Perhaps so, but a petition in support of the correction has, at time of writing, gathered little more than 12,000 signatures. Sure, truth isn’t dictated by majority vote, but a few thousand signatures backing a document signed by a few dozen fringe figures isn’t quite as earthshaking as the correctors and their cheerleaders evidently believe.
Not that declarations that the Pope is wrong are unprecedented for those teetering on the edges of the Church. As Andrea Tornielli points out at lastampa.ie, St John Paul was accused of no fewer than 101 heresies by one group. Indeed, in 1989, 162 theologians wrote to challenge him on one issue, with their open letter being signed by over 17,000 priests and lay people in the Netherlands and almost as many from Germany, and with 63 Italian theologians publishing a separate public letter criticising Rome for other reasons.
Over at patheos.com/blogs/markshea, Mark Shea relates how one reader, Michael Liccione, finds the so-called ‘filial correction’, to be “mostly a massive exercise in question-begging”.
He continues: “Thus, e.g. while it’s true that unrepentant adulterers and fornicators should not receive the Eucharist, the real question is whether every irregular marriage or cohabiting relationship constitutes unrepented adultery or fornication. The Pope thinks not, and I agree with him. But the text never addresses that question.”
Early reactions to the ‘correction’ focused more on the authors then the text, but as the days passed, people had time to engage with it, with Scott Eric Alt, for instance, systematically working his way at scottericalt.wordpress.com through the seven heresies the Pope is supposedly propagating. What he keeps finding is that nothing the Pope has said or done supports the allegations of the signatories, and often is utterly contrary to them.
“Nowhere – nowhere – does Pope Francis say that those who have ‘full knowledge’ and ‘voluntarily choose’ to commit adultery within an irregular marriage are not in mortal sin. He Does.
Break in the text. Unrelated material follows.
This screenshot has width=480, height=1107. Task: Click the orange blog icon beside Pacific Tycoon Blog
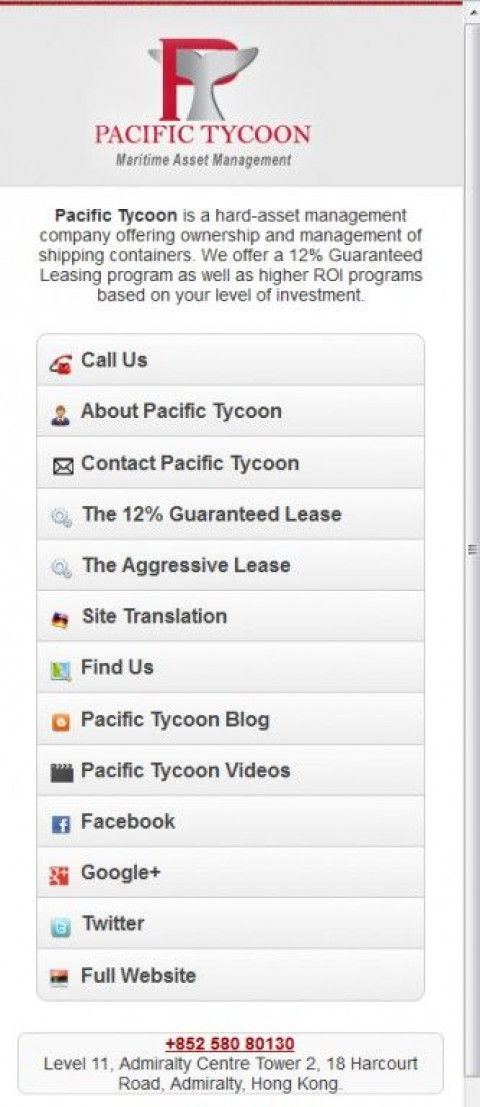(x=61, y=722)
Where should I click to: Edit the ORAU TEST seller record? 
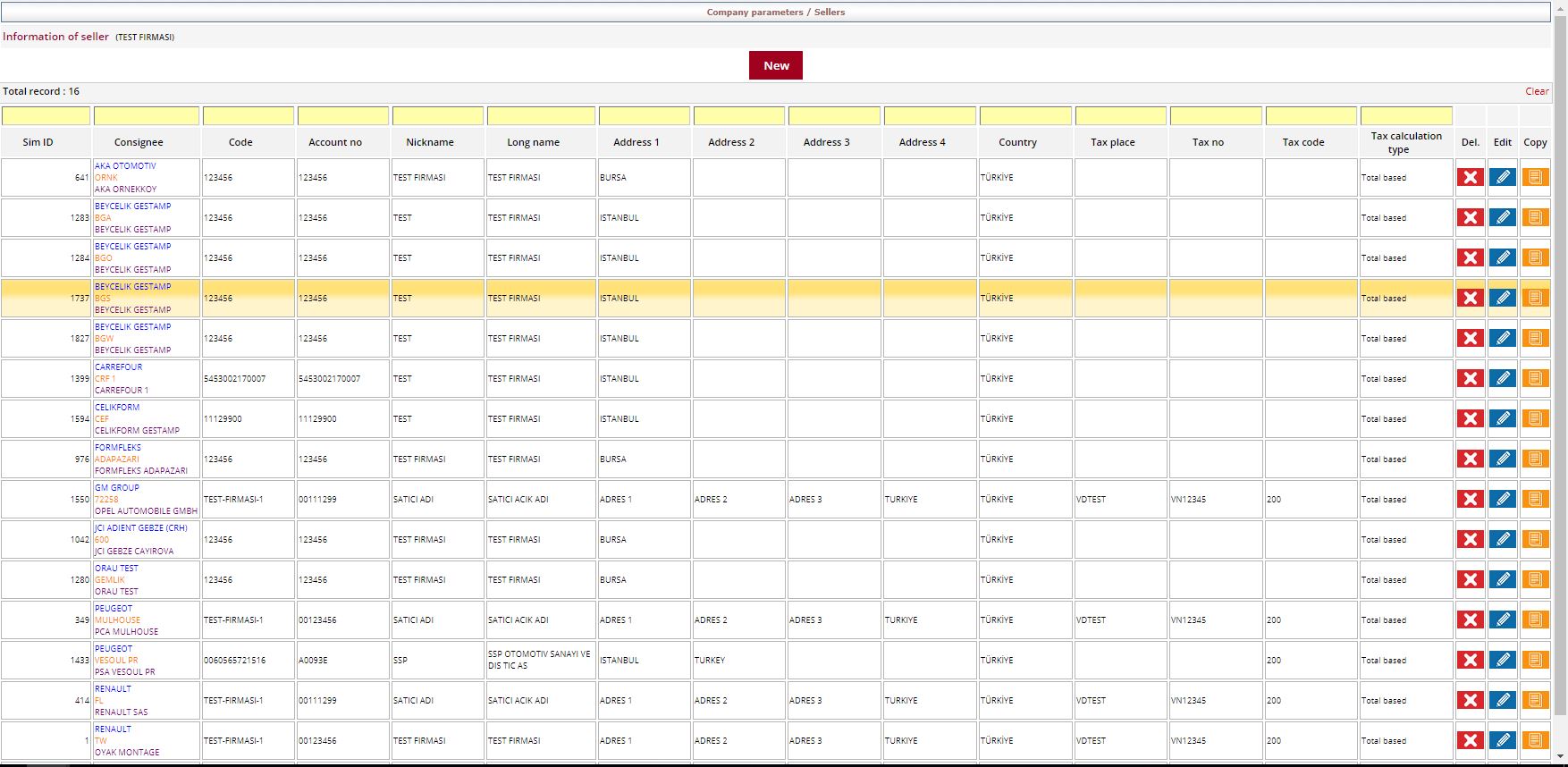click(1503, 579)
Not. Say. That. Search as long as you like; you won’t find it,” he writes of one of the charges, for instance.
“At best,” he continues, “this notion is read into the text. At worst, it is simply made up. The Correctors do not say where, specifically, in the text, this heretical idea is to be found. “They quote a number of passages, but they don’t say which particular ones, or which particular words, are supposed to support each of the particular heresies they list.”
Omissions
At ncronline.org, Stephen Walford sweeps through the text, pointing to conspicuous and important omissions in documents the signatories cite, accusing them of not abiding by standards they’ve previously claimed, and noting that the charges indeed omit precise references to Amoris Laetitia.
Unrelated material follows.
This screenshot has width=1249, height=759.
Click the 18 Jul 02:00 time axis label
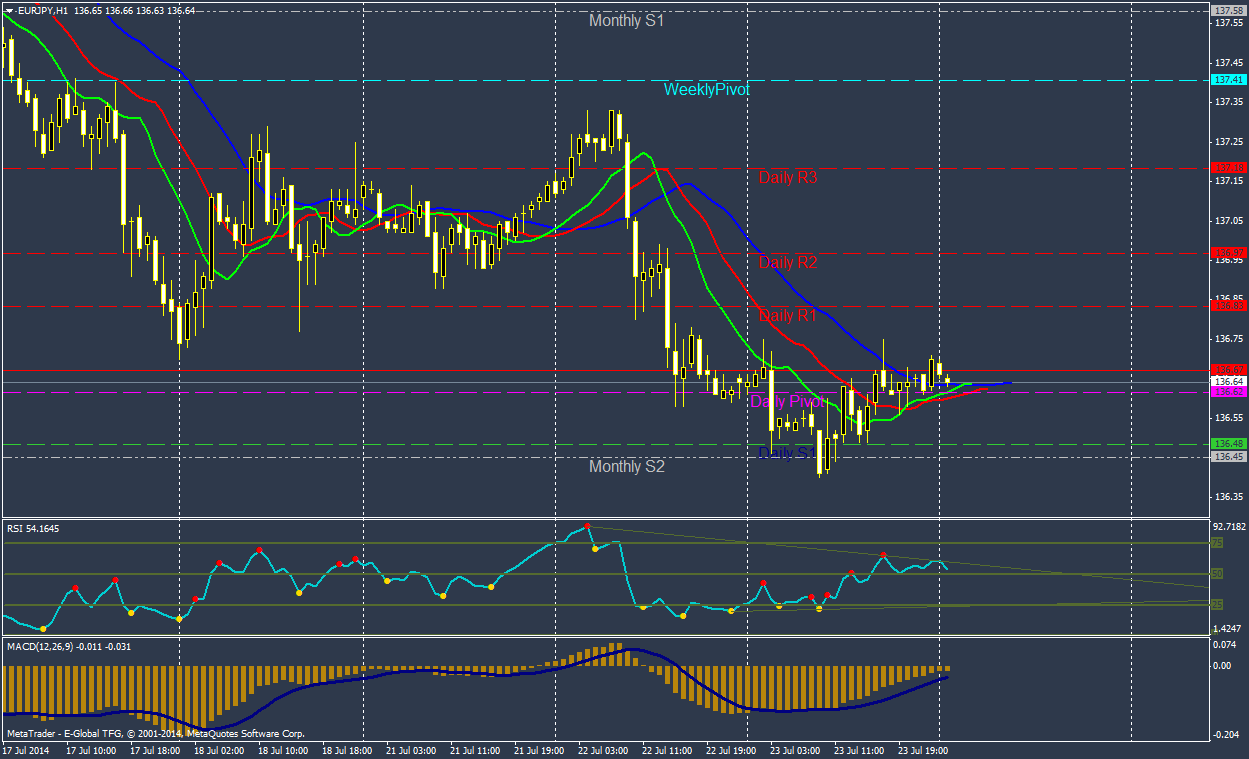[219, 749]
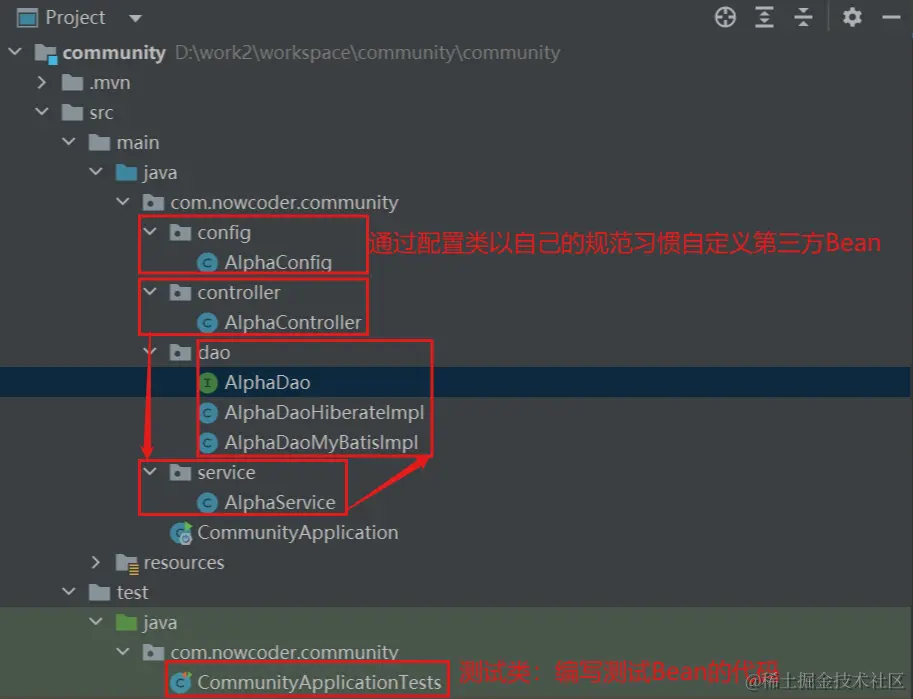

“All seven are based on a fantasy, as if the signatories have collectively dreamt up some parallel text,” he says, noting the perversity of the authors having ignored or missed how the papal exhortation contains clear rejections of the heresies they cite, and demonstrating this point by point.
It is worth remembering, as is pointed out at primacyofreason.blogspot.com notes, that just two months after Amoris Laetitia was published Pope Emeritus Benedict XVI told Francis: “My true home is your goodness. There I feel safe. Thank you for everything. We hope that you will continue to go forward with all of us on this road of Divine Mercy, showing us the way of Jesus, toward Jesus, toward God.”
It would be nice if those who attack the Pope would listen to his predecessor, since a fair few of them claim to respect him.